▸ **练习文本**

⟨

上次出现No space left on device 以为是inode节点不够引起的,但实际是ocfs2的bug
参考文档 metalink ID 1232702.1 https://support.oracle.com
java.lang.IllegalStateException: java.lang.IllegalStateException: /pic/claimDbpic/dubang/2010/1/0507/705072010370702000189/06010/Thu
mb70507201037070200018906010_3.JPG (No space left on device)

⟩

▸ **数据摘录**

⟨

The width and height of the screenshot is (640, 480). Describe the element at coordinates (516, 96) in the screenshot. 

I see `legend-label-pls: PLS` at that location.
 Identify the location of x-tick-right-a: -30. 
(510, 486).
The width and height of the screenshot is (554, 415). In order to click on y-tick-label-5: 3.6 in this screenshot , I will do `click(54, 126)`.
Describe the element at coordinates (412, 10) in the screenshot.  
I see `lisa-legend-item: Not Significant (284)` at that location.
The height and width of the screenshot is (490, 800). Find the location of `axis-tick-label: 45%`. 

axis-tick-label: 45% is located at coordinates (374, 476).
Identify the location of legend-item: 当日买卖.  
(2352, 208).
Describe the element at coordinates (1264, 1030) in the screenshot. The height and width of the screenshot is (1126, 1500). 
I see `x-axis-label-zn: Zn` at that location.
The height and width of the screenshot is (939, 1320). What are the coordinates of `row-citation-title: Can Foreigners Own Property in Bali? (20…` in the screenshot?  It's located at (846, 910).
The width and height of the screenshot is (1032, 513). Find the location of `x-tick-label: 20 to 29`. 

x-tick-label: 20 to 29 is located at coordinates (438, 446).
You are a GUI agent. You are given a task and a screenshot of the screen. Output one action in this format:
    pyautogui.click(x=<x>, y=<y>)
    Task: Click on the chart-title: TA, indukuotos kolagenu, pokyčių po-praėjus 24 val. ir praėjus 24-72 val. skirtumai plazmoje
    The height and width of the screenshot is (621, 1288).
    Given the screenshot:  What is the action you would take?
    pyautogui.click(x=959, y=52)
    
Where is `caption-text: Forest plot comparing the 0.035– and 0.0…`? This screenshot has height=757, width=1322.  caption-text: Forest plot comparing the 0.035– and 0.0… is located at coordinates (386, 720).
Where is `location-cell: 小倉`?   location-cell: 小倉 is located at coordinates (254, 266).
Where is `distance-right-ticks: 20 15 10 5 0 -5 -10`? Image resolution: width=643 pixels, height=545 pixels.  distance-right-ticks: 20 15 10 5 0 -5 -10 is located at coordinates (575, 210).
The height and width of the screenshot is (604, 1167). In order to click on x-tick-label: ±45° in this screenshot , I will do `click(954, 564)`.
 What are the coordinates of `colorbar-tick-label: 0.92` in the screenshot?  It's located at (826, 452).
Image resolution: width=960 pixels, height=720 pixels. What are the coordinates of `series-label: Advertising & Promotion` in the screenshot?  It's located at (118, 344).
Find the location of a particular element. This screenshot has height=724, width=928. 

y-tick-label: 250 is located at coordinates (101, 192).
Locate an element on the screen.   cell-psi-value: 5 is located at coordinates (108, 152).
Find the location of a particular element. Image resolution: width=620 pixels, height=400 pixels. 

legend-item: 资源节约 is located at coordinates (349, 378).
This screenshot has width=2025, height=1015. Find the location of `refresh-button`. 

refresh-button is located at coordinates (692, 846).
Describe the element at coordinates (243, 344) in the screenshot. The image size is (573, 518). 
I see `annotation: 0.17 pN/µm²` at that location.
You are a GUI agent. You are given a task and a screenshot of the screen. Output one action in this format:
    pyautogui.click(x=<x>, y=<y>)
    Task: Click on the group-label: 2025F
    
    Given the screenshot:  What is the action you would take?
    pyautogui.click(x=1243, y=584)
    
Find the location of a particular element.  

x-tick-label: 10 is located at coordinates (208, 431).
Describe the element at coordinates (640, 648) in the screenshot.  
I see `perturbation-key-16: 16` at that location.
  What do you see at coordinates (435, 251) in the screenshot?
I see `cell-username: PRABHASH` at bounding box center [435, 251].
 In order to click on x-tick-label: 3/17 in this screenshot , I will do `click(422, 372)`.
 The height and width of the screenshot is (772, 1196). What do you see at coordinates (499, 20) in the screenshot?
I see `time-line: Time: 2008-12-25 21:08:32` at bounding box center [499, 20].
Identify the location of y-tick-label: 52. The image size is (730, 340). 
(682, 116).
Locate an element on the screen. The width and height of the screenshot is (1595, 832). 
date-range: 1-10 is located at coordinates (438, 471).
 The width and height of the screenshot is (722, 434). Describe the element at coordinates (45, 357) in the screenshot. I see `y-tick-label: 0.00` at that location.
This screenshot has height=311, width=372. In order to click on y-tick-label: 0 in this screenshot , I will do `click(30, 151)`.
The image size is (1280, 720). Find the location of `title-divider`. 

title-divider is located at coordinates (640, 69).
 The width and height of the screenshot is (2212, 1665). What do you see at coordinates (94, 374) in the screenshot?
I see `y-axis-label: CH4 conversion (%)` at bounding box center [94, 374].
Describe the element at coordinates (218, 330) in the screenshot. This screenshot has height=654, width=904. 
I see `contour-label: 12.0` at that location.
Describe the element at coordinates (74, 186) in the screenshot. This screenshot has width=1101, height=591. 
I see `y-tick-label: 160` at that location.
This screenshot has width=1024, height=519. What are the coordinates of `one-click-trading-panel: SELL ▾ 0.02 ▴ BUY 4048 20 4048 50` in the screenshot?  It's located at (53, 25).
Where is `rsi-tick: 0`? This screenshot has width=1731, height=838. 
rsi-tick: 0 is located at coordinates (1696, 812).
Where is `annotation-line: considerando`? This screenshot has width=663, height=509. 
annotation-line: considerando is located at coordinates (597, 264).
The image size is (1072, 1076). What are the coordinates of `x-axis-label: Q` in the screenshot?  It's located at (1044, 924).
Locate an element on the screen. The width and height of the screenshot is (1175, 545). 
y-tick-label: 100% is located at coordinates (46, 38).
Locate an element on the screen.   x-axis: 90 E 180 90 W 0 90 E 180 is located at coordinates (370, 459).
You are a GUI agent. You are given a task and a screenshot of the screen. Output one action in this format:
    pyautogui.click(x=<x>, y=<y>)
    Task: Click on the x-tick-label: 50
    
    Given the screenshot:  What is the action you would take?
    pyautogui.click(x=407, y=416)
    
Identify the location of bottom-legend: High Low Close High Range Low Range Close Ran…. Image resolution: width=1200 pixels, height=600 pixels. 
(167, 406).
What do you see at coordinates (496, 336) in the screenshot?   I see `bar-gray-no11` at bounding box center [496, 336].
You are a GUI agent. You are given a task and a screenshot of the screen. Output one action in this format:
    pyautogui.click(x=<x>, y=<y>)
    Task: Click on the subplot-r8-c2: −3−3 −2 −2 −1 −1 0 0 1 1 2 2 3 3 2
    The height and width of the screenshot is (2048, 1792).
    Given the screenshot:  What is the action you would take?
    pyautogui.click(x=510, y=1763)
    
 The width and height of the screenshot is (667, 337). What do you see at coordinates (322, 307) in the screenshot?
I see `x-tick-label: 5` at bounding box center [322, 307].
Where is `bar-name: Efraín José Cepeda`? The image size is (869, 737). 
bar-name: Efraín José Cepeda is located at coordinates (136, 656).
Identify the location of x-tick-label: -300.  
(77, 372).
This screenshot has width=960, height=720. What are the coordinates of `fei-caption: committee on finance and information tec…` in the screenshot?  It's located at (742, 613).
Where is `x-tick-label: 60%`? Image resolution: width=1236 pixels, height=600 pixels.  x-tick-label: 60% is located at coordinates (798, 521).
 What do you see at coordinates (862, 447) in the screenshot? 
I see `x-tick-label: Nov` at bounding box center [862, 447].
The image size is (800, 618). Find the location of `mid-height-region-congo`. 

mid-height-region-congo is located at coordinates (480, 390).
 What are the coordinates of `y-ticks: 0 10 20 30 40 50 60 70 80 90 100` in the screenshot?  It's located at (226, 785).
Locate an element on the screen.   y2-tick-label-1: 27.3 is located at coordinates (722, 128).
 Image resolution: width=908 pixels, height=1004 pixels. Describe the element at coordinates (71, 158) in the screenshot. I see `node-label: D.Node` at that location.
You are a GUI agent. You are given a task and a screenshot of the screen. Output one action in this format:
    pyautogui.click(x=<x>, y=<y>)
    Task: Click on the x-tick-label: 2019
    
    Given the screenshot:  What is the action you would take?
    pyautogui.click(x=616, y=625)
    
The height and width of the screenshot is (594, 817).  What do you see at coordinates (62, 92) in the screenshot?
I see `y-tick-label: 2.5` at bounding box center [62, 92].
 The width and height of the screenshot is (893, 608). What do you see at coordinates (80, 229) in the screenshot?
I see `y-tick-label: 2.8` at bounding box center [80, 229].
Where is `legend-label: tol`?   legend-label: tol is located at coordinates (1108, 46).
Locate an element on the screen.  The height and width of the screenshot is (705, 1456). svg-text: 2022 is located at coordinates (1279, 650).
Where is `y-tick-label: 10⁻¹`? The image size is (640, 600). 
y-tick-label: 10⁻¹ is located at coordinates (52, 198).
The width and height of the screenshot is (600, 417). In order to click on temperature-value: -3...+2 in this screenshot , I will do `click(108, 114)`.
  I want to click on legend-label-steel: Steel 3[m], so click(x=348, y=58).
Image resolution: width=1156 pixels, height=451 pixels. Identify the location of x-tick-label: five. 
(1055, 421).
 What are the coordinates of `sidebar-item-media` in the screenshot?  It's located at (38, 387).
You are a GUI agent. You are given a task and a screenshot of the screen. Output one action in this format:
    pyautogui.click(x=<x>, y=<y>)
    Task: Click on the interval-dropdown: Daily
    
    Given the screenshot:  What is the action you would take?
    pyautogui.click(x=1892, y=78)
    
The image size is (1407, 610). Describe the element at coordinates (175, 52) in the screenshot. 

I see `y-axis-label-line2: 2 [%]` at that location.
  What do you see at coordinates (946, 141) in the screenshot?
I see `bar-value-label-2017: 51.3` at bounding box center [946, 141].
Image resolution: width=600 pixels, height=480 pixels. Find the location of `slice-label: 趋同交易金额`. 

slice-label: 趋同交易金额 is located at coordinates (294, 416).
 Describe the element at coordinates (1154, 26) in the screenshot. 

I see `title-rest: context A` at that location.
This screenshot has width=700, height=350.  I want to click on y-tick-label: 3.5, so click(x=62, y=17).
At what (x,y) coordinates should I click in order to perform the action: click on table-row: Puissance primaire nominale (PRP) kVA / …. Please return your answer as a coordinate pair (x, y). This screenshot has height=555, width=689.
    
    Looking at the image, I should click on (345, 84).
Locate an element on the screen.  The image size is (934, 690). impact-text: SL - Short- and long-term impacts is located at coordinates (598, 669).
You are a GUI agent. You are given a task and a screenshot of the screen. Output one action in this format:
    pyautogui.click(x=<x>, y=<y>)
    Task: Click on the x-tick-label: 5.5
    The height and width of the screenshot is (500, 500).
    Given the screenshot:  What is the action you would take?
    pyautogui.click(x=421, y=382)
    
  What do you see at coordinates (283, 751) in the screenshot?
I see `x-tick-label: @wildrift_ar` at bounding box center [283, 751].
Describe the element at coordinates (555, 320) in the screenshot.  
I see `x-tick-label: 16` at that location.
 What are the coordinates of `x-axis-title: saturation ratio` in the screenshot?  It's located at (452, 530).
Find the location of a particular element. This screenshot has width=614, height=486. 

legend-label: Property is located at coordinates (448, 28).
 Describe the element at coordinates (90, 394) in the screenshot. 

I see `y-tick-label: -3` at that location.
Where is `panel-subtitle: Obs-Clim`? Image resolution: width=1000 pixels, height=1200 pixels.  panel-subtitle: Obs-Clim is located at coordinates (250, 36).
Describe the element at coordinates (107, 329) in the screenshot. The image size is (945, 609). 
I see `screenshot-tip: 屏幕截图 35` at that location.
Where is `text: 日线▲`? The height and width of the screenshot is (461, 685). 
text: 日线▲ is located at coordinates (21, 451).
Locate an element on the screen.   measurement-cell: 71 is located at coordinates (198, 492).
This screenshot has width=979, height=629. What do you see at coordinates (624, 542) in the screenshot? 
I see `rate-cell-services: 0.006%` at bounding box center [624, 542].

⟩

▸ **指定任务**
照录练习文本中自“上次出现No space left”起、至“left on device)”止（两端均包括在内）的全部内容，一字不改。

▸ **练习输出**
上次出现No space left on device 以为是inode节点不够引起的,但实际是ocfs2的bug
参考文档 metalink ID 1232702.1 https://support.oracle.com
java.lang.IllegalStateException: java.lang.IllegalStateException: /pic/claimDbpic/dubang/2010/1/0507/705072010370702000189/06010/Thu
mb70507201037070200018906010_3.JPG (No space left on device)